Extracted information →
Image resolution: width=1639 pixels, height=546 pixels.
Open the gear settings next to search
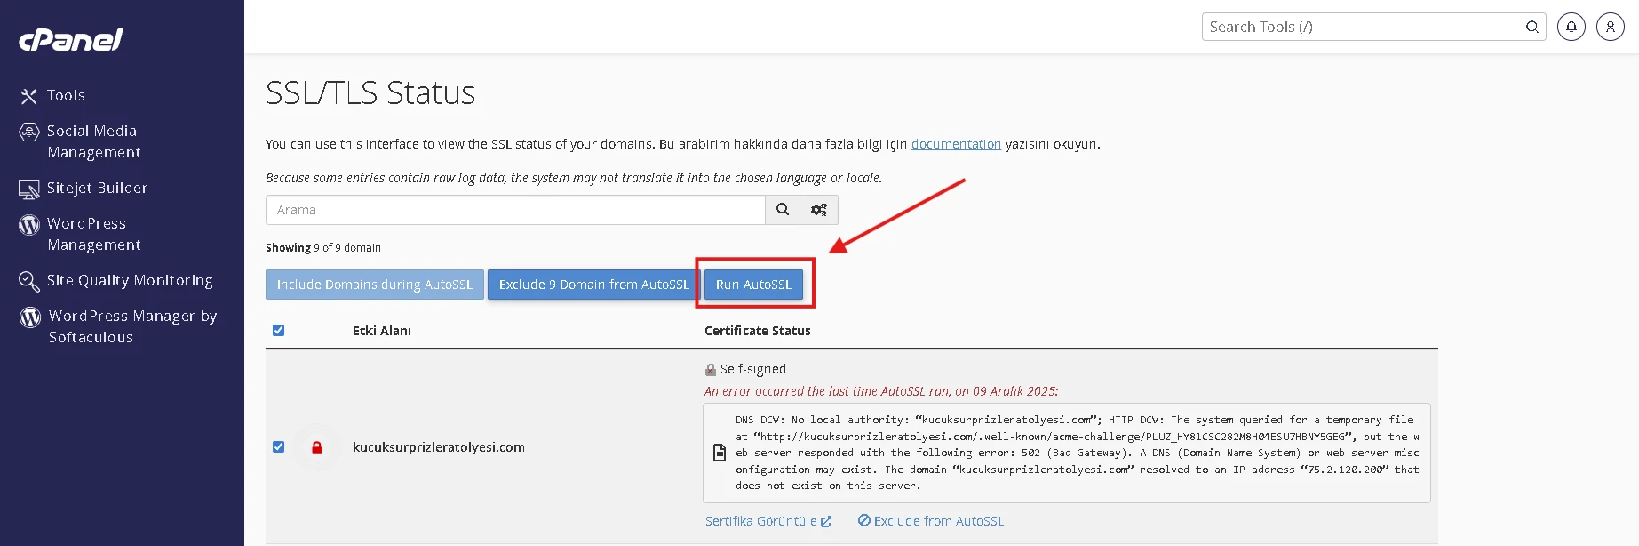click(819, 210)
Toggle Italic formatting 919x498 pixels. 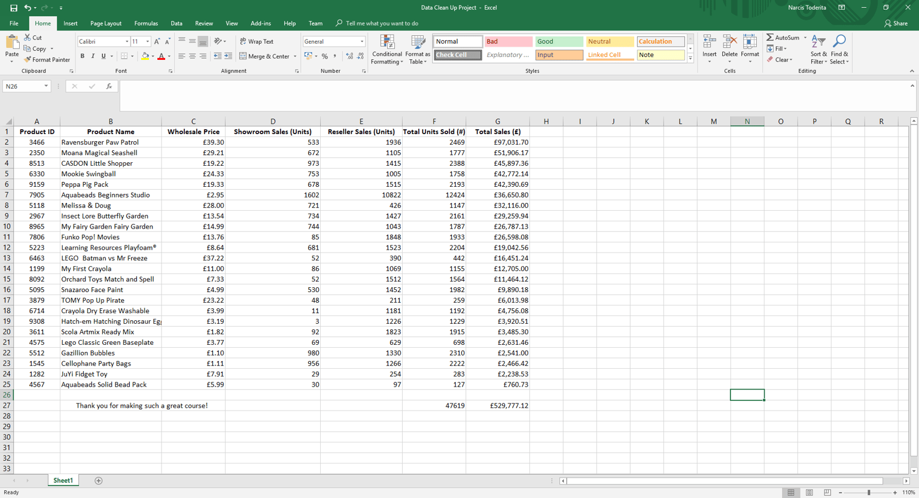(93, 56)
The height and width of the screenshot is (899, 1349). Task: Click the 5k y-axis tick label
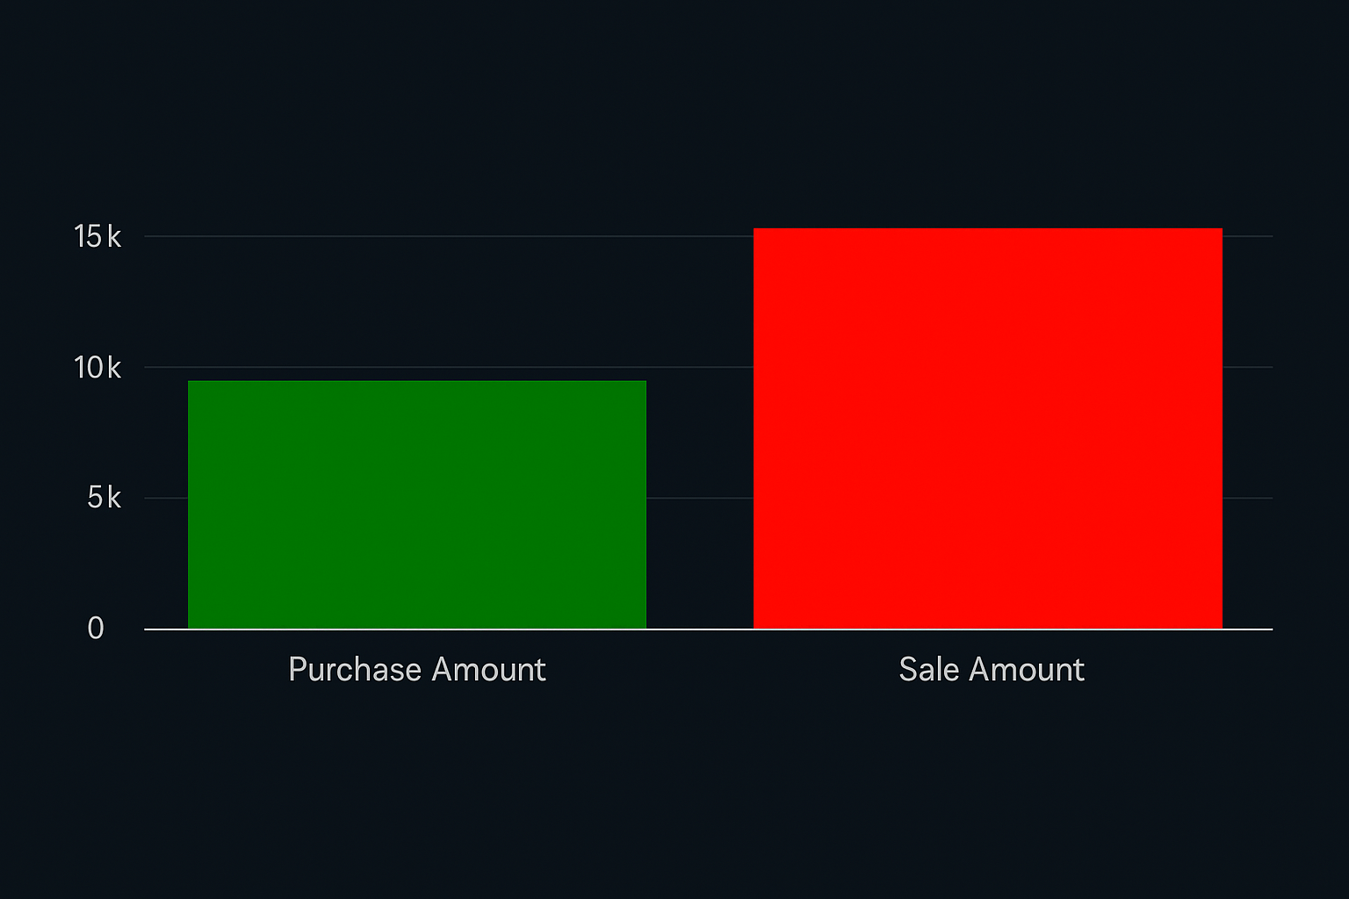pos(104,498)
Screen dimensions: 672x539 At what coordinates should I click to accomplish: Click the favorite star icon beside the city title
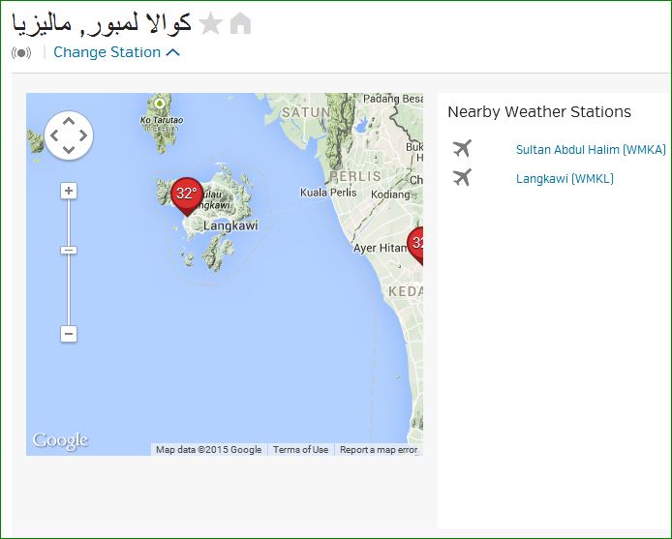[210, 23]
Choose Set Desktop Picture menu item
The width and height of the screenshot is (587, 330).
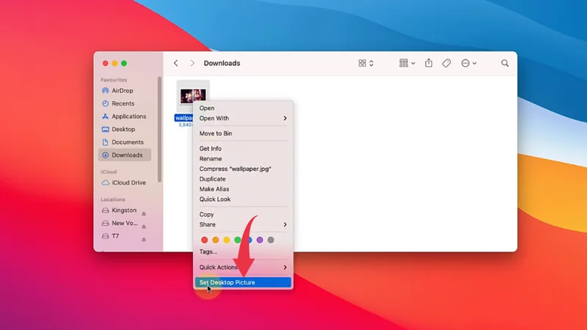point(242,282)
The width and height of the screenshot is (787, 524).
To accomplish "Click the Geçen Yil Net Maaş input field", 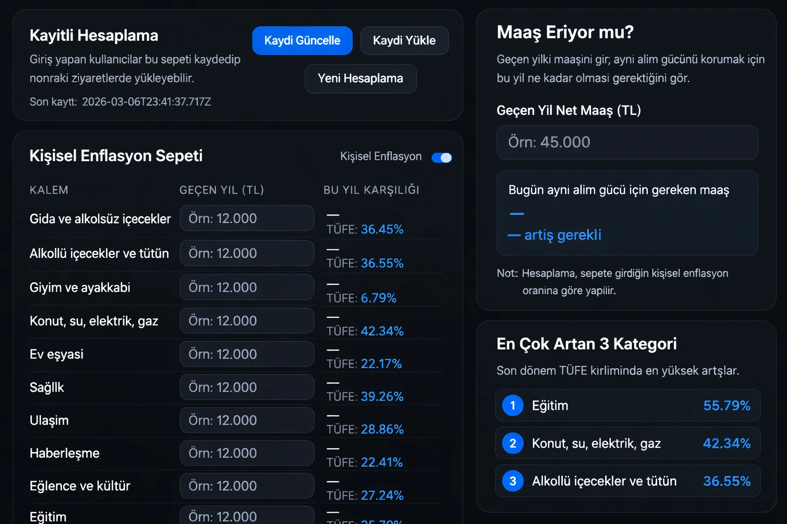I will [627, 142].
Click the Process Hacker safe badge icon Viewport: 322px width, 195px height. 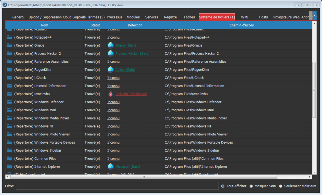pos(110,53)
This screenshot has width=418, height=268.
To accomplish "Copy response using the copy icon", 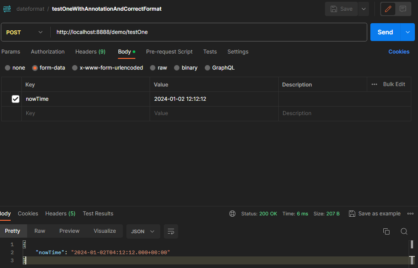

Activity → Leaving all pictures out, output exactly the lines of the material above from the line with "The height and" to the line with "The width and height of the screenshot is (787, 524).", both included.

Task result →
The height and width of the screenshot is (899, 1349). Task: Click the 5k y-axis tick label
pos(104,498)
Screen dimensions: 672x539 At what coordinates should I click to accomplish: Click the favorite star icon beside the city title
[210, 23]
Choose Set Desktop Picture menu item
The width and height of the screenshot is (587, 330).
point(242,282)
The width and height of the screenshot is (787, 524).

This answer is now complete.